An internal Northern Ireland Office document, reported in yesterday's Independent, has been widely interpreted as indicating that a decision to let the Orange march through had, in essence, been taken as early as 20 June.
Last night, the Government announced that an inquiry would be held into the leak of the document. The accusation yesterday from nationalist sources - and from some Unionist elements - was that the Government had been less than frank in saying that no decision was taken until the evening before Sunday's march.
The most frequently quoted point in a day of allegations and angry recriminations was the document's statement that a consensus existed among Ms Mowlam, her deputy minister, the RUC's chief constable, the Army's commanding officer, and the chairman of the Parades Commission that "if there is no local accommodation a controlled parade on the Garvaghy Road is the least worst outcome".
A spokesman for the nationalist SDLP said: "Dr Mowlam's credibility problem was a mountain; now it is the Himalayas."
Party leader John Hume, who yesterday met Ms Mowlam for an hour-long meeting, the tone of which was described as brusque, has asked to see the Prime Minister.

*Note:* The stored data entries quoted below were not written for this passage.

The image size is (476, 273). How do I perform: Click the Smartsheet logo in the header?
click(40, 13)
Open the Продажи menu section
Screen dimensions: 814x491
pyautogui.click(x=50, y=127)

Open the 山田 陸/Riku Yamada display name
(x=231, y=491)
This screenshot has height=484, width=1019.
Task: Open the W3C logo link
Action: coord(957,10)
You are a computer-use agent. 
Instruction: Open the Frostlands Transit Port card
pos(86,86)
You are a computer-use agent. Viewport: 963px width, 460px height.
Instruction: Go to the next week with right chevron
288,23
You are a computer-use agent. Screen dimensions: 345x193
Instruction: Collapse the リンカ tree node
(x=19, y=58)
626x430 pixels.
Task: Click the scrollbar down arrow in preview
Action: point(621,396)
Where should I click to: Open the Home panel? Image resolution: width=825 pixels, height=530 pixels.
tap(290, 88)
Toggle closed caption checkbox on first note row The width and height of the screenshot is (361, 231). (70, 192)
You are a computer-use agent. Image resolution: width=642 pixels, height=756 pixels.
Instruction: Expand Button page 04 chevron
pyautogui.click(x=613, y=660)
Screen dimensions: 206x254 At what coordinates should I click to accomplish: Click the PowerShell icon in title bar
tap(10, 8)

Brendan McKenna, of the Garvaghy Road residents' association, said the document showed "total duplicity and deceit".
Ms Mowlam insisted in a series of interviews yesterday that no decision had been made at an early stage, arguing that the document was inaccurate in saying she was part of such a consensus.
The document was written by the Northern Ireland Office's associate director of policing and security, and was endorsed by its director of security policy. When the section mentioning a consensus was put to her she said: "I agree that the sentence you've just read is difficult, I fully accept that, but if you read the paper in the whole you will see that we had not made up our minds."

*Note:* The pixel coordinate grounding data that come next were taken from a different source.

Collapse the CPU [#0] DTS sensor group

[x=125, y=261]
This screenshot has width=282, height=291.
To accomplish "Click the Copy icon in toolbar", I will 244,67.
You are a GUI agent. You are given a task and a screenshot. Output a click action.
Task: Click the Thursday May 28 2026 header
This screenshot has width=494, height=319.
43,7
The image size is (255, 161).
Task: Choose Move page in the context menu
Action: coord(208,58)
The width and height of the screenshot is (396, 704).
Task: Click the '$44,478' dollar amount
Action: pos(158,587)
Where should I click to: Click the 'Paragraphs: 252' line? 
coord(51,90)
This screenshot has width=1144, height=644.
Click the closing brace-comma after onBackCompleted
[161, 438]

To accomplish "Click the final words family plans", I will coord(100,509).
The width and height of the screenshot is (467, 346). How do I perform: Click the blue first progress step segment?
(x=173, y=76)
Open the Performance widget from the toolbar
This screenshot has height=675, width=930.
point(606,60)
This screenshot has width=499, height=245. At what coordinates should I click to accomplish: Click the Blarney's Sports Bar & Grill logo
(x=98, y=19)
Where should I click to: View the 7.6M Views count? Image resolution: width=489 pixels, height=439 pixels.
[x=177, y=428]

Ms Mowlam continued: "There are parts of the document which I readily accept that look as if there had been a decision taken. There were numerous different documents from different civil servants with different options in. I haven't endorsed this statement, never endorsed the document."
Speaking of the nationalist reaction, she added: "I understand their anger, I understand their frustration, I understand their distress and this doesn't help. I don't believe I betrayed anybody, but I've got a lot of trust and confidence to rebuild." Mr Blair is expected to use Prime Minister's Question Time in the Commons today to reinforce his support for Ms Mowlam over her handling of the Drumcree march.
Downing Street officials said Mr Blair, who is due to fly back from the Nato summit in Madrid, had been kept in touch with events in Ulster, and "he wants to re-emphasise that Mo is doing an excellent job".
He discussed Northern Ireland in a 90-minute unscheduled session in Madrid with President Clinton, during which Mr Blair also expressed his gratitude for the President's support for the Government's handling of the crisis in Ulster.
Sporadic violence continued yesterday, with a train set on fire in Newry, Co Down.In Lurgan, Co Armagh, a train was seized soon after Orangemen had marched down the Garvaghy Road in nearby Portadown, ordered passengers off and set it on fire. The train was a total, pounds 6m write-off.
Detailing the extent of recent disturbances, the RUC said that in four days there had been 776 attacks on the security forces, 1,444 petrol bombings and 363 hijackings. Some 60 police officers and 49 civilians were injured, with the security forces firing 2,400 plastic bullets.
Last night, the republican INLA said that it had been involved in recent violence and threatened to escalate its campaign with attacks on loyalists if more Orange marches were allowed through nationalist areas.